Your CV needs to be sensible, but it also needs to show what makes you unique. It’s a difficult balance to strike, but paramount to getting a job. Employers will spend no more than a few minutes glancing through your CV before they decide whether it is worth exploring in detail. Here’s how to send a clear message that gets through to them.
This is the first thing that employers will see when they open your CV. It is your initial sales pitch. Make sure it is well tailored to the job role that you are applying for. You need to inspire the reader to move beyond this introduction, so select your most relevant and impressive skills. This is one of the few parts of your CV that could be written as a paragraph, if you are applying for a role which involves writing, use it as an opportunity to showcase your eloquent and engaging writing style, just be careful not to veer off topic!
Think about the Dates
Experience should be dated, with the most recent experience at the beginning. What you did recently is likely to be the most advanced so you want it to be at the forefront of your CV.

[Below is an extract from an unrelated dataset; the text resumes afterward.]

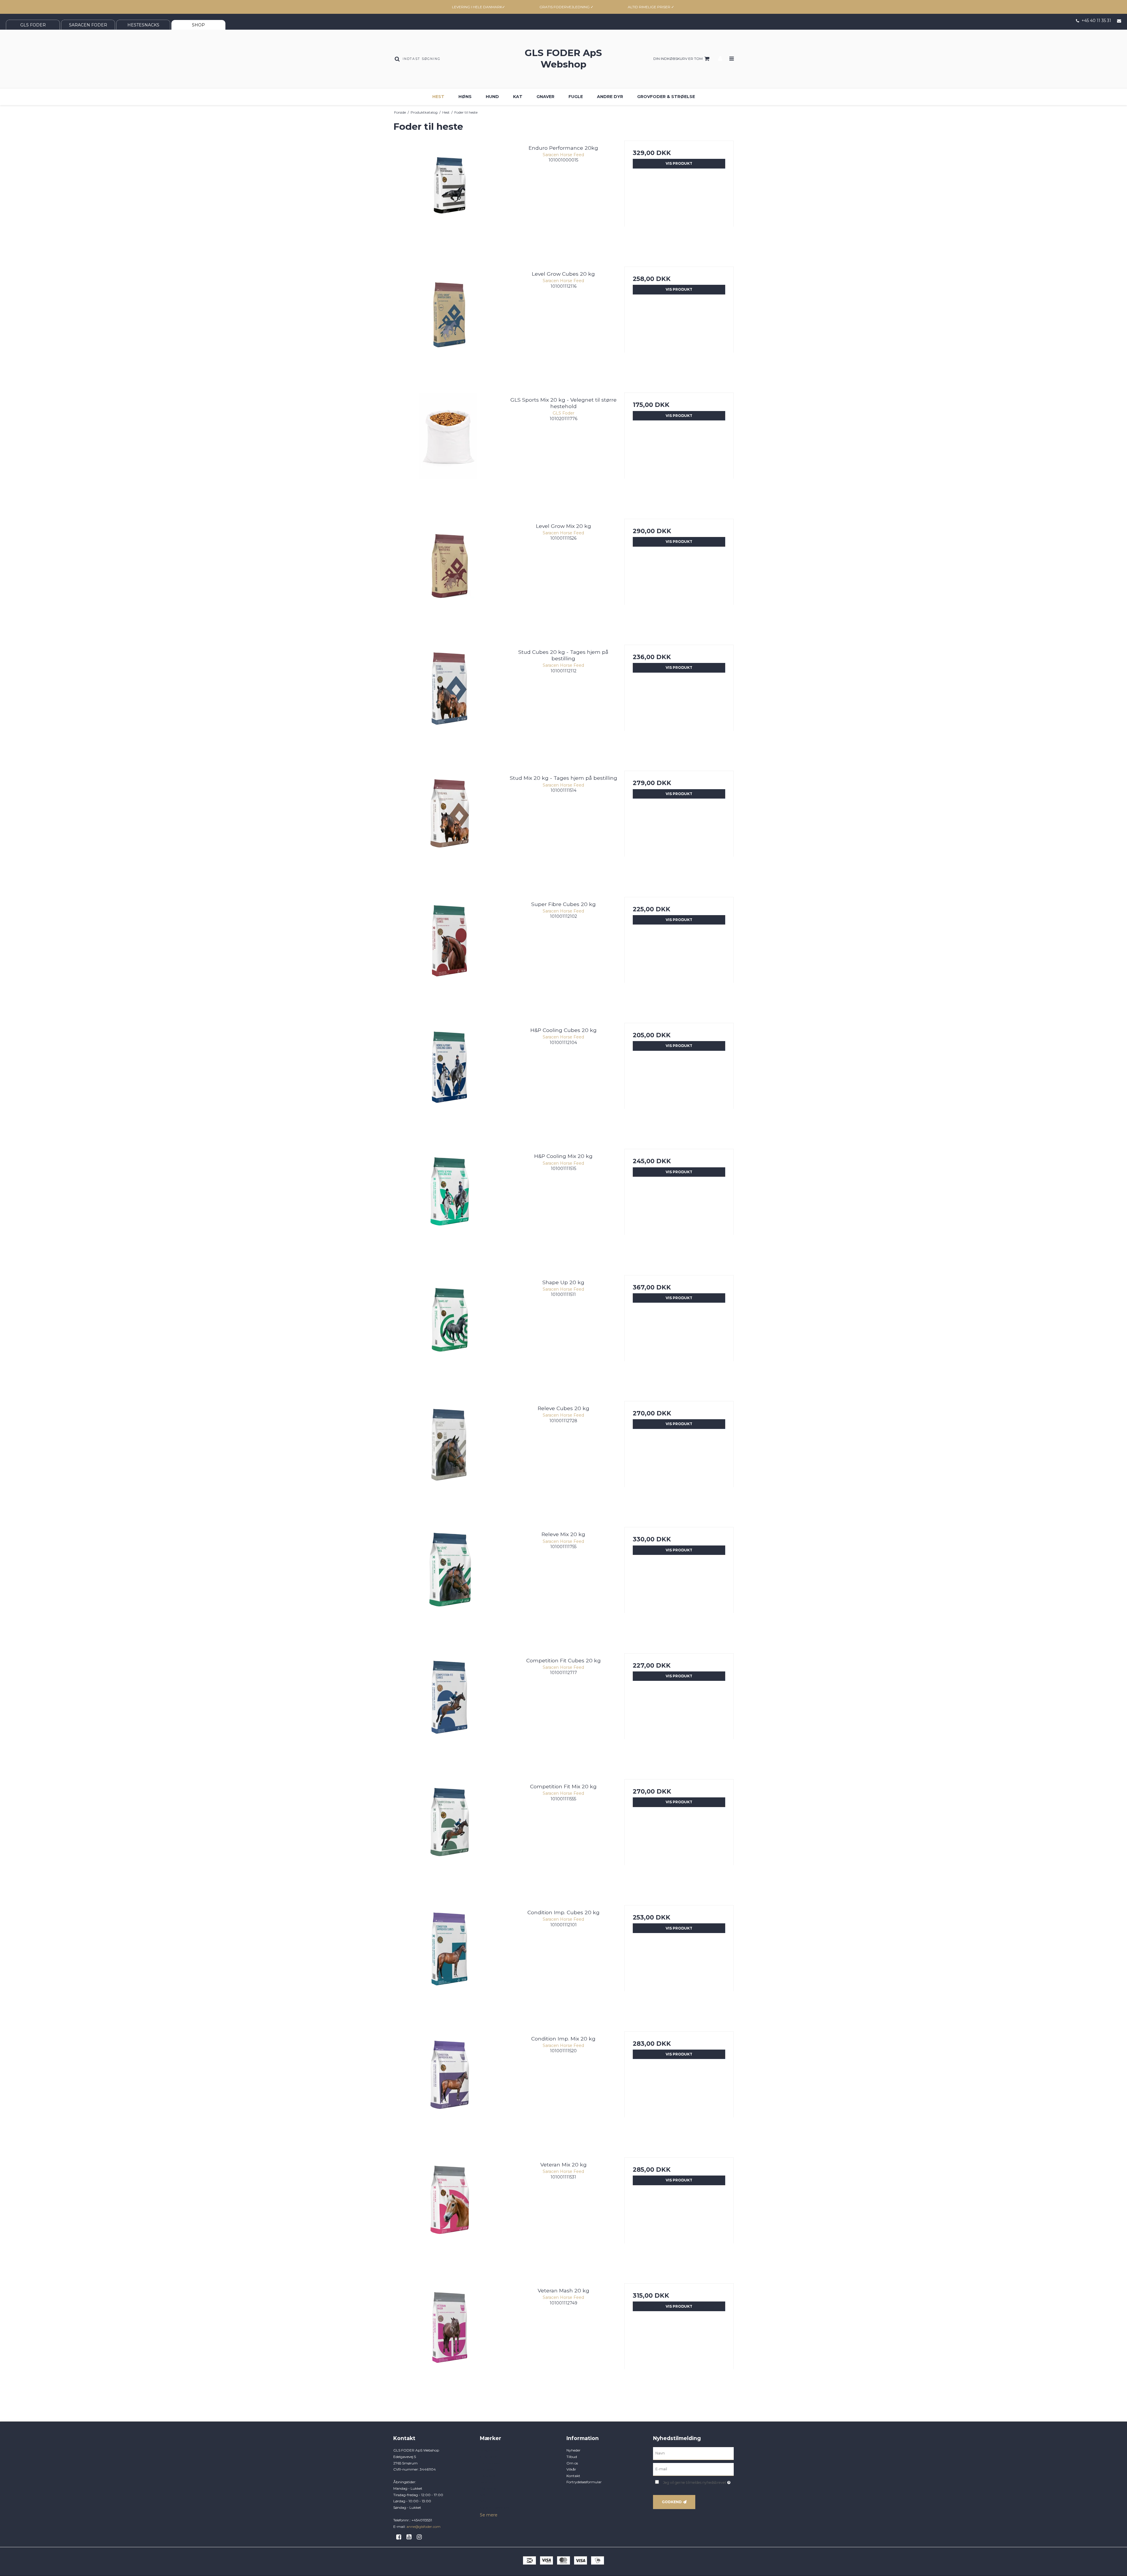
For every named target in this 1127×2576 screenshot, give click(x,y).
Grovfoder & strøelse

When dating your work experience, check for any long, unaccounted for periods of time. A few weeks is fine, a few months can be okay. Anything above six months could do with an explanation. What you don’t want is your employers imagining the worst; that you are hiding something from them. They may begin to wonder if you lost all enthusiasm for work and just dropped out, whether you went to prison, or were unable to get re-hired in your field. Whatever your reason, whether you fancied a break, you became a stay at home parent or perhaps went travelling, it is always better to explain it in your own words rather than leave them wondering.
Some things can be left out
Your CV should fit into two pages at most, so prioritise. You may find it hard to decide which hobby or volunteering work is more important than the other. Maybe you can squeeze them all in if you go into less detail. One good principle to follow is to only expand on what is strictly relevant. Do not sacrifice valuable sentences about what programmes you have been trained in during your most recent and relevant job role for details about how you renovated a school in Africa after Uni, no matter how proud you are of it.

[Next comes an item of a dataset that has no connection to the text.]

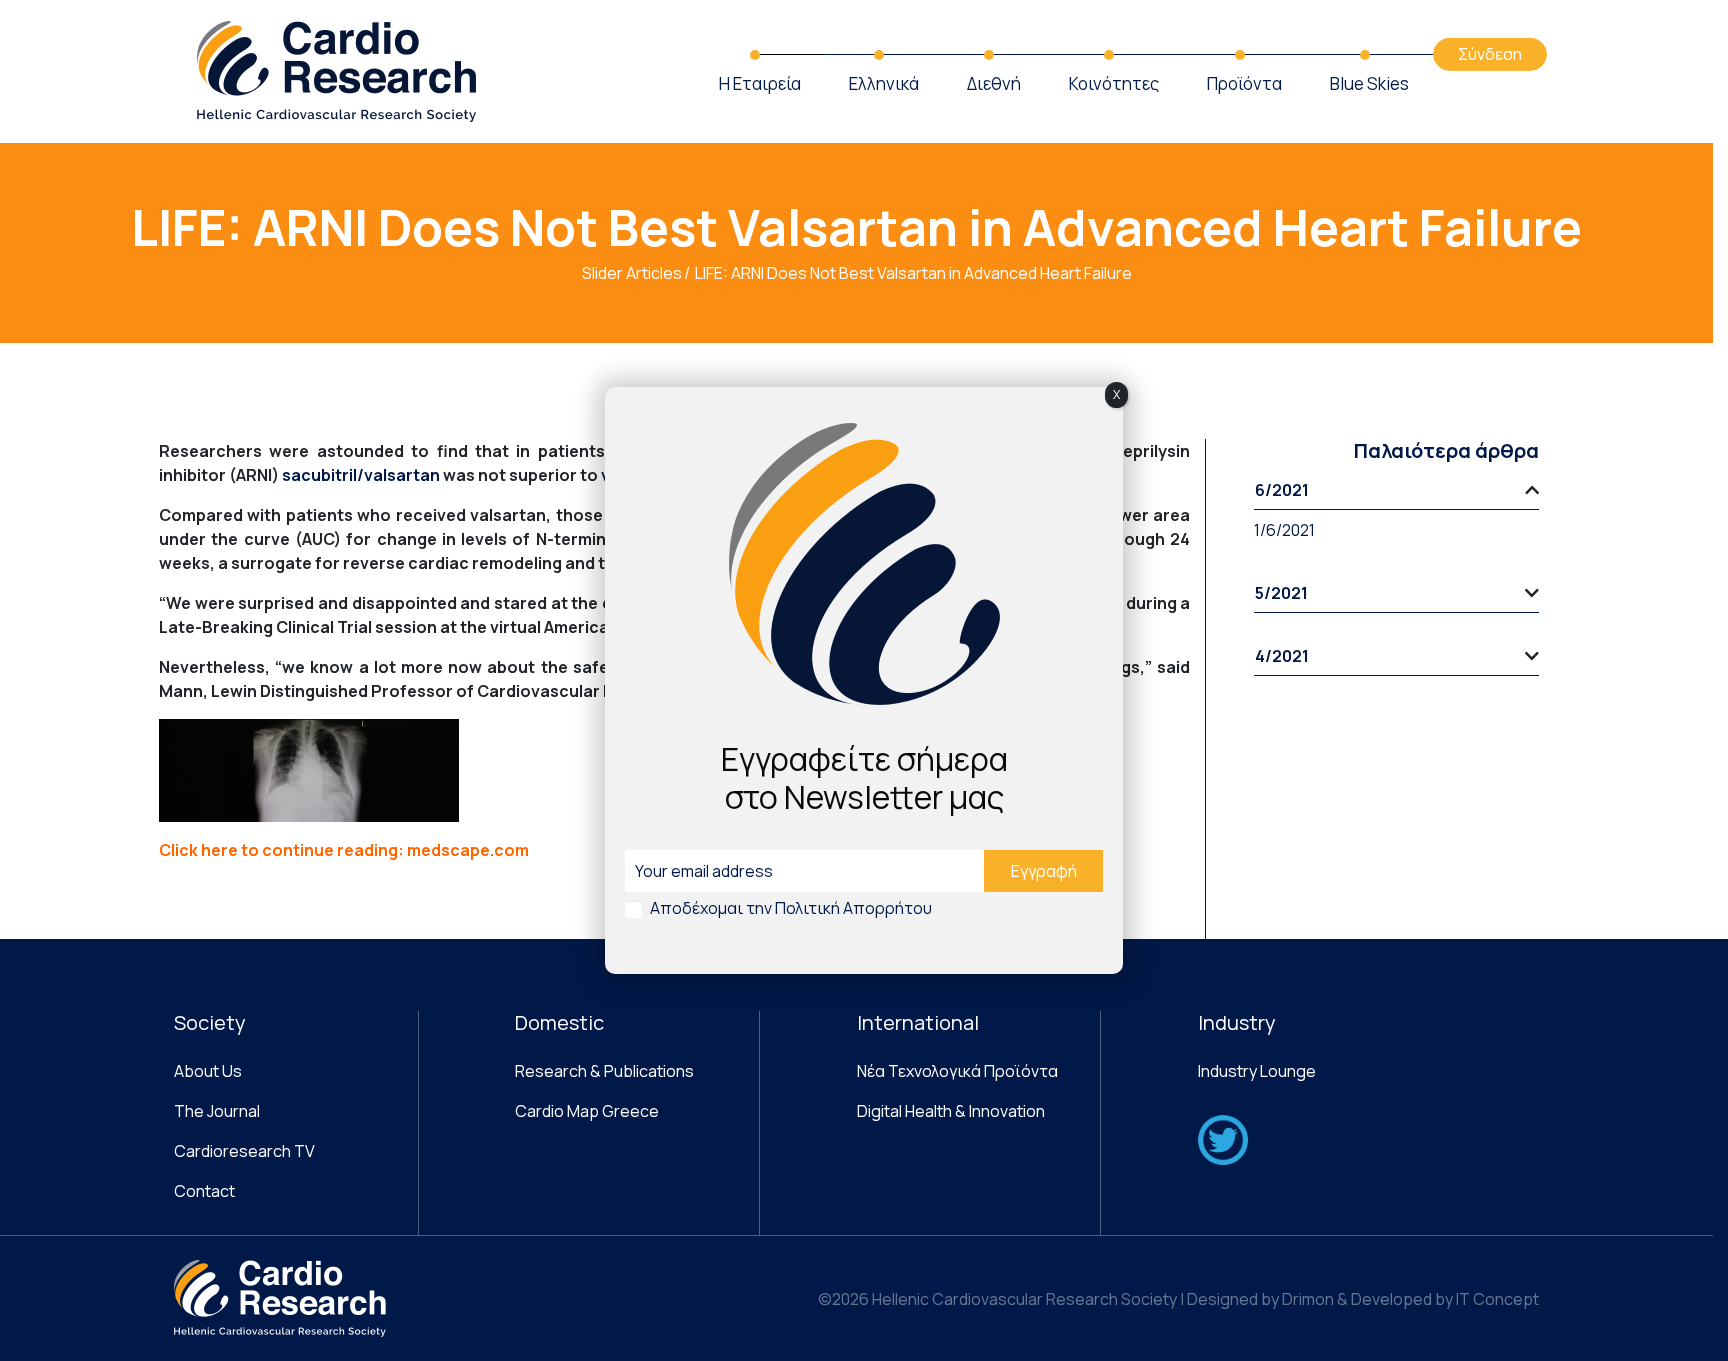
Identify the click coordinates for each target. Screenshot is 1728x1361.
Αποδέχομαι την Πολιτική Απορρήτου (791, 908)
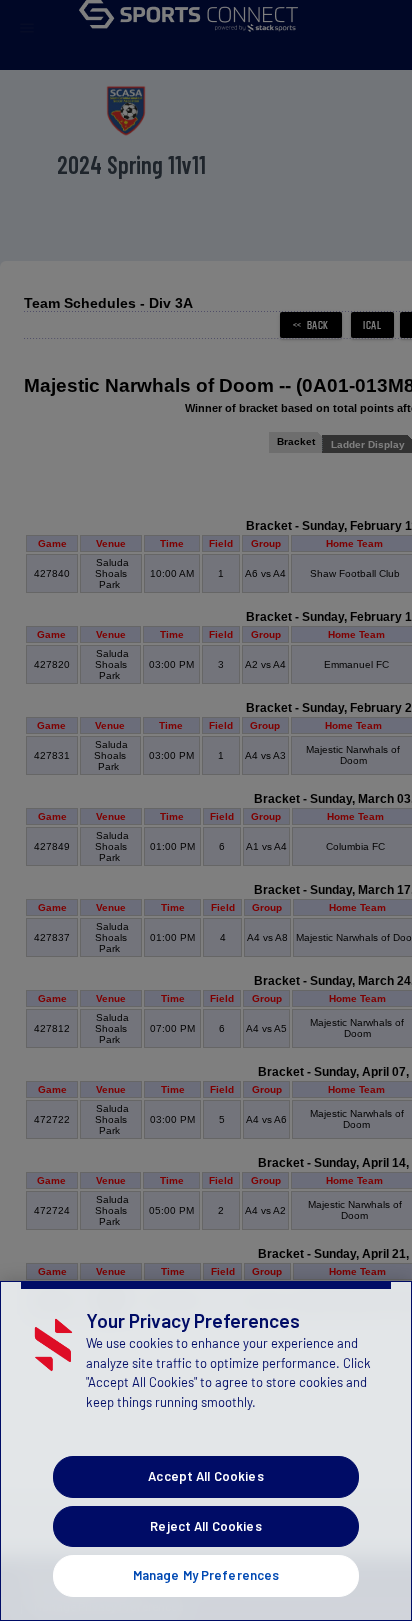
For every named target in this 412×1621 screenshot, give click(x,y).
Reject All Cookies (205, 1526)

Take Advantage of the Online World
Anything which you have left out of your CV, you can always showcase online. Employers who are interested in you may search you on Facebook, Twitter and LinkedIn. Make sure that there is not anything unprofessional in the public domain, but equally take advantage of this opportunity to show who you are. If you own a blog, portfolio or have done work on a website it is a great idea to add a link to your CV. The more of your story that your employer can see, the more they will begin to trust you as a candidate.
CVs need regular attention. Do not neglect your CV for years after making it, you may have learnt a new skill last month which is worth adding under the bullet points of your current role. Allow your CV to grow with you, if you are still evolving so should it.